The preprocessing includes
- Overlay data generation: We used fixed 5000 images generated from the training data. We excluded 0 and 4 from being added as a mirrored image in the overlay. We used those 5000 images in all the training operations of the three models. But generating the overlay images by the provided script shouldn't change the final score significantly. 2. The other data augmentation codes which includes rotation, shear, scale, translation, noise, dropouts, contrast changes etc. are standard image processing. 3. The image is finally normalized for the used model by the built in "fastai" ModelData class.
Augmentation Code
import imgaug as ia
from imgaug import augmenters as iaa
train_data_aug = iaa.Sequential(
[
iaa.SomeOf((1, 3),
[
iaa.Affine(
scale=(0.7, 1.1),
translate_percent={"x": (-0.1, 0.1), "y": (0.1, 0.1)},
rotate=(-30, 30),
shear=(-30, 30),
order=[0, 1],
cval=(0, 0),
),
iaa.OneOf([
iaa.AdditiveGaussianNoise(
loc=0, scale=(0.0, 0.15*255)
),
iaa.SaltAndPepper(0.15),
iaa.Salt(0.15)
]),
iaa.OneOf([
iaa.Dropout((0.01, 0.05)),
iaa.CoarseDropout(
(0.03, 0.06), size_percent=(0.02, 0.04)
),
]),
iaa.OneOf([
iaa.OneOf([
iaa.GaussianBlur((3.0, 4.0)),
iaa.AverageBlur(k=(5, 7)),
]),
iaa.Add((-10, 10), per_channel=0.5),
iaa.Multiply((0.5, 1.5), per_channel=0.5),
iaa.ContrastNormalization((0.5, 2.0), per_channel=0.5),
]),
],
# do all of the above augmentations in random order
random_order=True
)
],
)We used standart "ResNext" convolutional model without any change in layers except for finetuning the output layer using softmax activation. We used the pretrained weights from imagenet as the initial model weights. The learning rate used to update the model weights was 1e-3 and there were around 5 to 6 epochs for the actual training of the model.

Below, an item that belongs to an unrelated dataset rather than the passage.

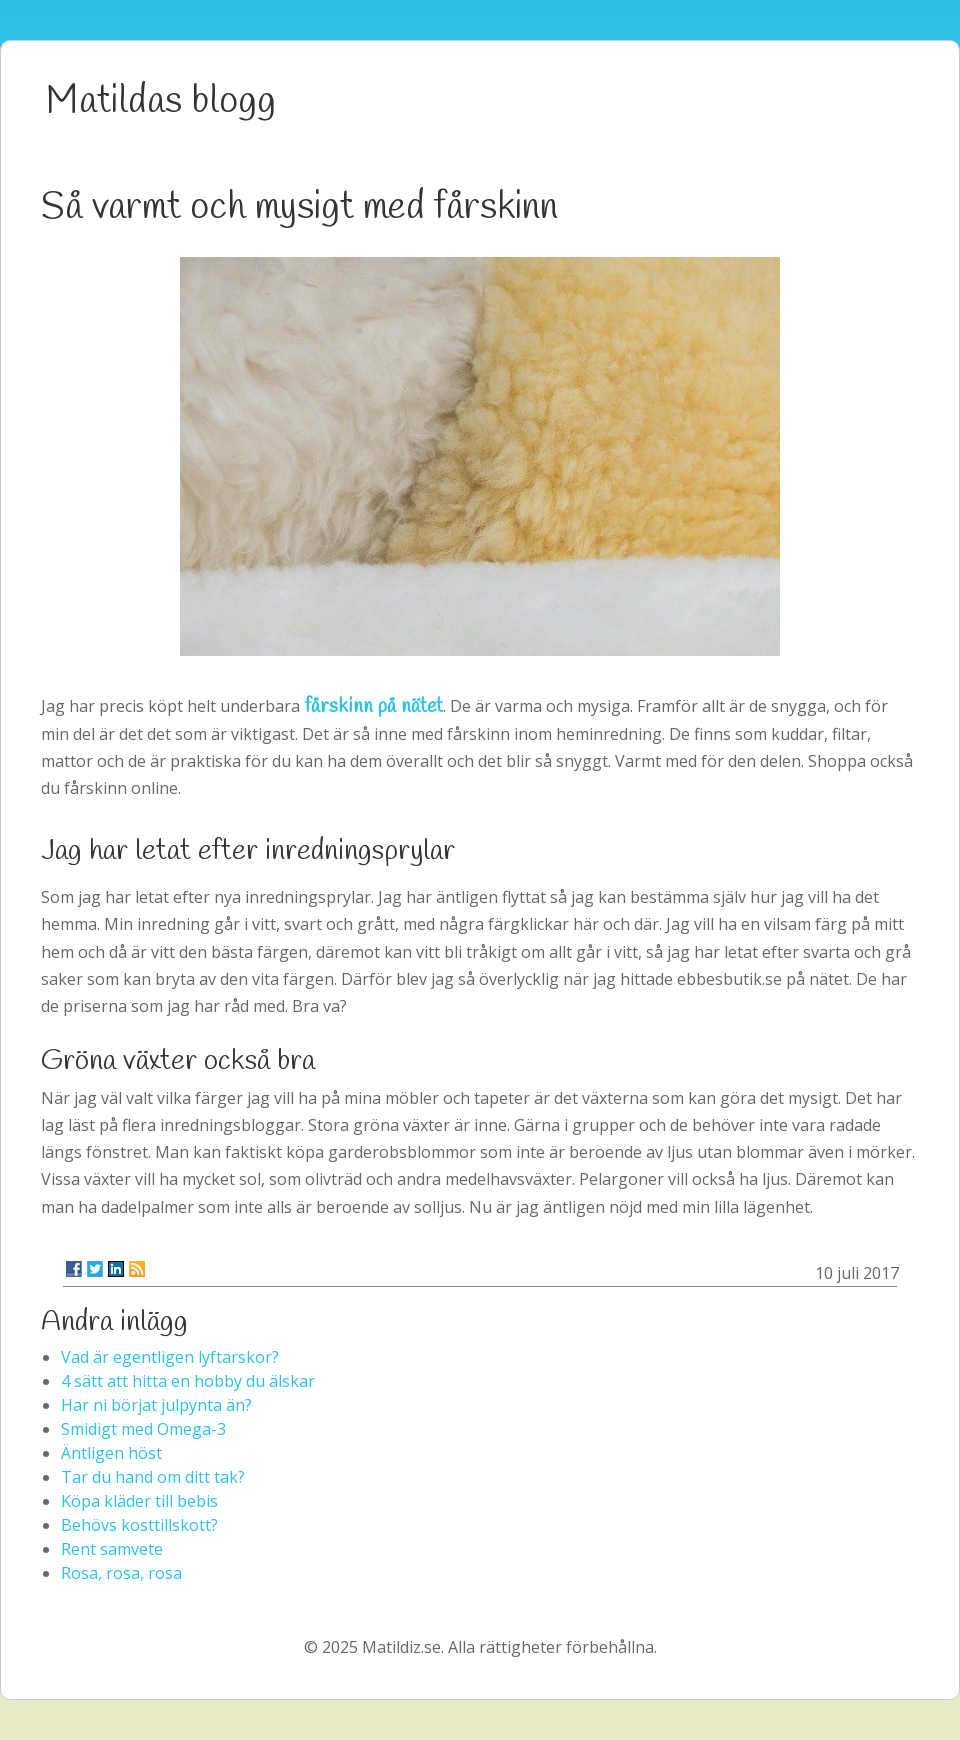  What do you see at coordinates (170, 1357) in the screenshot?
I see `Vad är egentligen lyftarskor?` at bounding box center [170, 1357].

As the training may require 2 to 3 hours of training time depending on the GPU used. I suggest, regenerate a single model and try replacing it with any of the provided models and see if the score remains approximately the same. Or of course if you want you can generate 2 or 3 models and take the votes for the prediction as stated in the script.